Dataset entries:
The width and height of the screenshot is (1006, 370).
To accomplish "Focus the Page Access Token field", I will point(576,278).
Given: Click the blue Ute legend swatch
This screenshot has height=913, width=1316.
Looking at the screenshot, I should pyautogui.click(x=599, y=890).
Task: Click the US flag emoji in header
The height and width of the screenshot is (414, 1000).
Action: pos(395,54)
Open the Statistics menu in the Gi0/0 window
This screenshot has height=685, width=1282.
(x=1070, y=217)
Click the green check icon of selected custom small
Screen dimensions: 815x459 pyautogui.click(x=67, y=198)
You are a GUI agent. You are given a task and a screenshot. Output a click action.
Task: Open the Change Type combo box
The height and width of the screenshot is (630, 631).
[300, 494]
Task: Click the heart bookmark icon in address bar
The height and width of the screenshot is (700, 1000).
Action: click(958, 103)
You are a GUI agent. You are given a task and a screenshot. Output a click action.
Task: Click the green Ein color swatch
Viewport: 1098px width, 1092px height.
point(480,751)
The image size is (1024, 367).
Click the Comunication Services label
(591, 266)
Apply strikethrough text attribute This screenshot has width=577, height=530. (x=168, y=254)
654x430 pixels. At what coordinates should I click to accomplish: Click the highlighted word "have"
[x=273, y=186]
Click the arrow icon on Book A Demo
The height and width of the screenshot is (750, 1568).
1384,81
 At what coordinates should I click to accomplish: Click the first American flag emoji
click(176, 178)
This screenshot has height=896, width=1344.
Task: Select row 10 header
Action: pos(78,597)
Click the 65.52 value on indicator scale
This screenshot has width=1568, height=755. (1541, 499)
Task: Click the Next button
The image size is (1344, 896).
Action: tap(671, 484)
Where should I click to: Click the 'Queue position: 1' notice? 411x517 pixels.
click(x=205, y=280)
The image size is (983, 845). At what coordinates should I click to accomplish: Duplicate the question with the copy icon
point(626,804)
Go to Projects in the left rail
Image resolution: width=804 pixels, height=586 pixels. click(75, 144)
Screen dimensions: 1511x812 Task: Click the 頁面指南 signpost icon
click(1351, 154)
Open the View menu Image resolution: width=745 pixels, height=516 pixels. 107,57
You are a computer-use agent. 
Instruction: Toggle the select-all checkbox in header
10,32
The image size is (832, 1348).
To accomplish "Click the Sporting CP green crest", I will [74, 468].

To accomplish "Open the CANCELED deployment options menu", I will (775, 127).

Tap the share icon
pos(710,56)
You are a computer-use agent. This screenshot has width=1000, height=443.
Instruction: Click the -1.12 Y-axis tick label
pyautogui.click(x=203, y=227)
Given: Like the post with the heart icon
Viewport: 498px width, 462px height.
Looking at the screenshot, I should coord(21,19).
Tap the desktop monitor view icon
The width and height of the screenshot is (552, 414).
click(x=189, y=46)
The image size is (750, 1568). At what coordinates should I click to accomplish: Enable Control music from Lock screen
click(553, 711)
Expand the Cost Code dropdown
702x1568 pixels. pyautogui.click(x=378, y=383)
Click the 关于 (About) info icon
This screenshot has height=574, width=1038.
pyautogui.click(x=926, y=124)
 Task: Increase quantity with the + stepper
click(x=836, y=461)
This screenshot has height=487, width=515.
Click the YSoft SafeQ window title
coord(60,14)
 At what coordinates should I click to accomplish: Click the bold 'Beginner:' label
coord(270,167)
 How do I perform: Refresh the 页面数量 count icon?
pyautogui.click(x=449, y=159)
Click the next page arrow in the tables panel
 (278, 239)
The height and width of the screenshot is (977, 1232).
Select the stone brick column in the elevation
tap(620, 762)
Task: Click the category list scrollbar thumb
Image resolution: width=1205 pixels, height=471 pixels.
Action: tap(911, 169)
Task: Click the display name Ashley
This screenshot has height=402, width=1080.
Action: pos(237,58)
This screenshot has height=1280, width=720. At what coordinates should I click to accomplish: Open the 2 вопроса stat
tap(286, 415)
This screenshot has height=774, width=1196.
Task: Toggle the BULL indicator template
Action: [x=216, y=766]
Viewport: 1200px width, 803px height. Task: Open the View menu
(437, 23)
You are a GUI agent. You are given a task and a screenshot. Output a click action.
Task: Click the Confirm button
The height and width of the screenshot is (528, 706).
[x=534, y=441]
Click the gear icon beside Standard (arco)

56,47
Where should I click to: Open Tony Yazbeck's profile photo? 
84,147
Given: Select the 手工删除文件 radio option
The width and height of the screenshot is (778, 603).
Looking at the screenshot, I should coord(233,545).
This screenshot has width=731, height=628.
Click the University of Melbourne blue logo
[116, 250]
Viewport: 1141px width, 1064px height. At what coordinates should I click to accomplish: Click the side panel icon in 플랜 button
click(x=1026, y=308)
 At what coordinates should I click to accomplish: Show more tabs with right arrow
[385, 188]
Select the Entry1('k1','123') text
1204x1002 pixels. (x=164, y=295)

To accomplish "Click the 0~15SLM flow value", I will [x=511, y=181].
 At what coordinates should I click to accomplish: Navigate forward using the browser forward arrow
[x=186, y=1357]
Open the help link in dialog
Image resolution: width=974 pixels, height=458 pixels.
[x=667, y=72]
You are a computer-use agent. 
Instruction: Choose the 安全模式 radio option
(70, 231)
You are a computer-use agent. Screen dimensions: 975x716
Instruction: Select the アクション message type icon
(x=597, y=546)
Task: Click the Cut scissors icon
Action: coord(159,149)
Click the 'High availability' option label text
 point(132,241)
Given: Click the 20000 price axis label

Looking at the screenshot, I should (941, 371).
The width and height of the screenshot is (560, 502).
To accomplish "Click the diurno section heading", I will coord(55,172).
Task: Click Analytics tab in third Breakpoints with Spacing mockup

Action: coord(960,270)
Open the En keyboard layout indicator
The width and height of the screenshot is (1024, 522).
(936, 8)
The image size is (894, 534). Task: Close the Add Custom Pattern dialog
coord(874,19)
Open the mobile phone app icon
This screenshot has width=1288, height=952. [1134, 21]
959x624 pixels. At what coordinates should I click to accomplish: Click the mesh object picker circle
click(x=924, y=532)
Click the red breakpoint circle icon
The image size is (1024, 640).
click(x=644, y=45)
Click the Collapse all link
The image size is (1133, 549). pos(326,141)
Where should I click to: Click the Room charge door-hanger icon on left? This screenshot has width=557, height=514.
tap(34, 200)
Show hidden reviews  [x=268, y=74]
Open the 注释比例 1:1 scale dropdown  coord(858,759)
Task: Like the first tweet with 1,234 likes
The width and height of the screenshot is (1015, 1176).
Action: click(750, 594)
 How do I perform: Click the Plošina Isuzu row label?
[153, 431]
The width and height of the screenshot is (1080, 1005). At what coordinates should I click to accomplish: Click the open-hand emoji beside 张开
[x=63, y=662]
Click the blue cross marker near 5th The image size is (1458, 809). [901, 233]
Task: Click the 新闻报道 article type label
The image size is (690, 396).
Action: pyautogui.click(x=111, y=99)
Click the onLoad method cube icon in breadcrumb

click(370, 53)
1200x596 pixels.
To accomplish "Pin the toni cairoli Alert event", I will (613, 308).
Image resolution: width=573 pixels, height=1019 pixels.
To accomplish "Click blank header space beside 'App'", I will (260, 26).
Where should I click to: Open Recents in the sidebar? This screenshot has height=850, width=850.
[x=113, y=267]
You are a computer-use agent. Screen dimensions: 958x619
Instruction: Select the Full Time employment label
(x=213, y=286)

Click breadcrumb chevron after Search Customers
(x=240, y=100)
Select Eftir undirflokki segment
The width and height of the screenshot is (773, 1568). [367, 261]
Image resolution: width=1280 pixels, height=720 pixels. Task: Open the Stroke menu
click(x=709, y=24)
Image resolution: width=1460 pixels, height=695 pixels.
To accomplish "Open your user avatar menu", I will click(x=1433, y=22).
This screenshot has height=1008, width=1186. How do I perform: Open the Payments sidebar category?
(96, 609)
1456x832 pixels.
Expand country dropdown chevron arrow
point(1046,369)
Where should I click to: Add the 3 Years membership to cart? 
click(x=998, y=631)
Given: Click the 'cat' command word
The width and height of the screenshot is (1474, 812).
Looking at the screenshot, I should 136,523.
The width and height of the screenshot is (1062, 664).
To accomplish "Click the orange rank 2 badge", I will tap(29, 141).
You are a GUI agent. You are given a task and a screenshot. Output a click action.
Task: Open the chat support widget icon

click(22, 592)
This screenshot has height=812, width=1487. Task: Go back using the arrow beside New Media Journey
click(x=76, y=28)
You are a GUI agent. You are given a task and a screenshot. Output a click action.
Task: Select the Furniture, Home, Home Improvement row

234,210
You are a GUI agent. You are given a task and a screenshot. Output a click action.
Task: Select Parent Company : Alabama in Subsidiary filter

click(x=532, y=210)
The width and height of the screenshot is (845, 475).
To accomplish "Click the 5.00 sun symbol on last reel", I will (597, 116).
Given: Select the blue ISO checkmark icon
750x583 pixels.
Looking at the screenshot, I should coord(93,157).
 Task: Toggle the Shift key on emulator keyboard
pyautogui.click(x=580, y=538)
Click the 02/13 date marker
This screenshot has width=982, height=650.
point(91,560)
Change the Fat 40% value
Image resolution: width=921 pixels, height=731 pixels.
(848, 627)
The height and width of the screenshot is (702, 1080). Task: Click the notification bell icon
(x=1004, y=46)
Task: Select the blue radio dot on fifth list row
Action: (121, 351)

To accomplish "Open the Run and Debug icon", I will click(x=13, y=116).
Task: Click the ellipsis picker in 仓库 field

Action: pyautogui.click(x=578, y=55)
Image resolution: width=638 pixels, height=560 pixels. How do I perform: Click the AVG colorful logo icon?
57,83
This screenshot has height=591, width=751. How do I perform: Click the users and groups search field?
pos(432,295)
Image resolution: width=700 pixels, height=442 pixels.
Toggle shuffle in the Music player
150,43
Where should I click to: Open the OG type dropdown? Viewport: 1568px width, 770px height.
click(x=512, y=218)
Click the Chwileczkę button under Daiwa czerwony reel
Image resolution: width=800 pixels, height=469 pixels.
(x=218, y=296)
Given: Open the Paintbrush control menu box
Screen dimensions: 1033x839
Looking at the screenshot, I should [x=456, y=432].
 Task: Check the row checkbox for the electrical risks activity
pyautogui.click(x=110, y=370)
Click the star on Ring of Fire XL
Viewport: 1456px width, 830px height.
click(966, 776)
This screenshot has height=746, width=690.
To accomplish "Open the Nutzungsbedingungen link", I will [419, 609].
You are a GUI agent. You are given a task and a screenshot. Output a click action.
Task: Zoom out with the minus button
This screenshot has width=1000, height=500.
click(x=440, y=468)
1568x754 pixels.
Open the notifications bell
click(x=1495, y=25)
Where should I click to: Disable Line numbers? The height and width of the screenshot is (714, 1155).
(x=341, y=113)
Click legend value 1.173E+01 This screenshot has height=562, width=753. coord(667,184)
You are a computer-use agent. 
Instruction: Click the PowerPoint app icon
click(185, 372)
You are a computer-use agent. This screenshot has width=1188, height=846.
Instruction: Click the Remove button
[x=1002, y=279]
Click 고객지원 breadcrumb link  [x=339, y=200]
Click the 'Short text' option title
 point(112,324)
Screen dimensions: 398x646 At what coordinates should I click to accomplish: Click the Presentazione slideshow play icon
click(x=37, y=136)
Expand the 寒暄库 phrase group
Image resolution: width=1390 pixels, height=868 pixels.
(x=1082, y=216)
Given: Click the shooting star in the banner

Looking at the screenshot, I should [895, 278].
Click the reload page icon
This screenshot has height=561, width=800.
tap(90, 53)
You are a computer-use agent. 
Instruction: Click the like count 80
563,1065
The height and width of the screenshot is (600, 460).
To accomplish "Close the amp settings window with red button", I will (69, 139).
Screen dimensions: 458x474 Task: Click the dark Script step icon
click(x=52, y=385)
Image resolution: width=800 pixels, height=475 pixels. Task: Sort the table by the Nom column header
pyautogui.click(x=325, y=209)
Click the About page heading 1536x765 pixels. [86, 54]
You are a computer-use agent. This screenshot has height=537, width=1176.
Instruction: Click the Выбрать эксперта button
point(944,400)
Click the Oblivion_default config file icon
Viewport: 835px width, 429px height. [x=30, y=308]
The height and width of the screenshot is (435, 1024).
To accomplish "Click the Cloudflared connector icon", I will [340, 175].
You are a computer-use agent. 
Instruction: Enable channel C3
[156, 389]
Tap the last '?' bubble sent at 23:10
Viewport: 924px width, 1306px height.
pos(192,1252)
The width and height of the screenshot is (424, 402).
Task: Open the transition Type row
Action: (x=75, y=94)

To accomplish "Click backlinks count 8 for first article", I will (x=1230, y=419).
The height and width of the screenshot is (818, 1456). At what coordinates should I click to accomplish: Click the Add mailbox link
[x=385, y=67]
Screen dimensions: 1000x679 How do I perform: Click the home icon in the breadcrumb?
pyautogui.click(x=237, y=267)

WHAT TO DO:
Scan the entries above for the string "heading", and copy every line where it turns up.

EXERCISE SOLUTION:
To accomplish "Click the diurno section heading", I will coord(55,172).
Click the About page heading 1536x765 pixels. [86, 54]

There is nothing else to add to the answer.